Just to give you a glimpse of Wroclaw, here are a few photos for your enjoyment
This is University of Wroclaw, my alma mater.


Inside the main building of the University, there is this astonishing room in which I got officially immatriculated into the folds of University of Wroclaw.

niedziela, 3 lutego 2013

Stone Upon Stone by Wiesław Myśliwski, translated by Bill Johnston

Rating

* * * * *

The book's description from the publisher's site:


Myśliwski's grand epic in the rural tradition—a profound and irreverent stream of memory cutting through the rich and varied terrain of one man’s connection to the land, to his family and community, to women, to tradition, to God, to death, and to what it means to be alive. Wise and impetuous, plain-spoken and compassionate Szymek, recalls his youth in their village, his time as a guerrilla soldier, as a wedding official, barber, policeman, lover, drinker, and caretaker for his invalid brother. Filled with interwoven stories and voices, by turns hilarious and moving, Szymek’s narrative exudes the profound wisdom of one who has suffered, yet who loves life to the very core.
Nostalgia is the first word that comes to my mind after finishing this outstanding novel. Because if Szymek's life and my life are separated by decades, I spent half of my life (the first 15 years) pretty much living with my peasant grandparents on their farm. And I loved them, that life and I'm more a peasant myself than a city girl nowadays, even though I've had my share of big cities' living. What I'm driving at here is that every day of Szymek's life spent with his parents, farming the land and observing or not observing the traditions, was my life too and my maternal grandparents' and my mom's, her siblings' and our entire huge family's. I cannot believe how accurately Mr. Myśliwski depicted the realities of post-war Polish peasantry and beginnings of Stalinist government taking roots in our country. It was actually uncanny to read the minutest details, such as the way Szymek's mother cut the loaf of bread (this is how I learned and used to do it) to the father yelling at Szymek, "Dear God, hold me back or I'll kill him, I'll kill him like a dog!" (I remember my grandpa yelling the same way at my uncles, and yes they were adults but for us kids it was funny as hell) and realize those are all the things that happened in my life. Anyway, so far it's all personal, I know but to me that is the most important  part of Stone Upon Stone. Also, when you do get to read it, it's not all exaggerated, sentimentalized, romanticized view of the things long past. It's all true, exactly the way we, peasants lived in Poland for decades, including the parties, drinking and bloody fights, and the love of land above all. Nothing's made up. Historically, all details are very accurate. Shit, I even remember the scythes and helping my grandpa with their sharpening using the whetstone  and I'm not ancient (measly 35) :D.

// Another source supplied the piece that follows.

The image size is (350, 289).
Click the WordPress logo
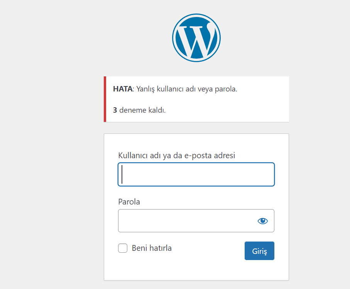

Word and language mastery are the next three words staying in my mind all the time I was reading Stone Upon Stone. The author writes beautifully and gives the power of words their due. Life wisdom and insight into human nature abound. And even though it is written in a stream of memory, it's not the same as stream of consciousness and as a real stream, it flows smoothly and easily.

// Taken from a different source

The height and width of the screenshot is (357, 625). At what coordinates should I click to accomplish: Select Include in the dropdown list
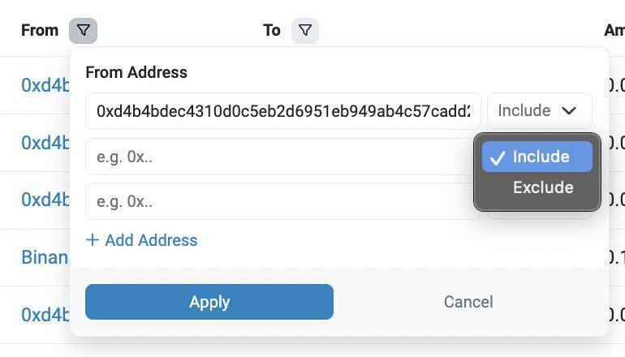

But thinking's no good. I mean, you're not going to think something up unless you actually do it. People thought and thought, and what did they come up with? The world's still the way it was, and all thinking does is make you think more and do less. (p.149)
 That's wisdom. Simple it may be but profound nonetheless. And the form mirrors the philosophy contained within it. Really, this novel is a masterpiece in its form, in its content and in its message. But most importantly, it's a tribute to farmers and rural Poland. I can't imagine anyone better suited for such an important role than Mr. Wiesław Myśliwski. A great, memorable read to which I'll be returning more than once.

Note on Translation

Stone Upon Stone (Kamien na kamieniu) was translated from Polish by Bill Johnston. The fact that this translation got three translation awards in 2012 - PEN Translation Prize, Best Translated Book Award, American Association of Teachers of Slavic and East European Prize (AATSEEL) - pretty much speaks for itself. I must say that Mr. Johnston did a superb job translating Myśliwski's novel and he did the Polish language proud. I'm looking forward to more translations of his in the future. And apparently, in 2014 there is going to be another novel by Wiesław Myśliwski, Treatise on Shelling Beans, translated by Bill Johnston hitting the American market in 2014.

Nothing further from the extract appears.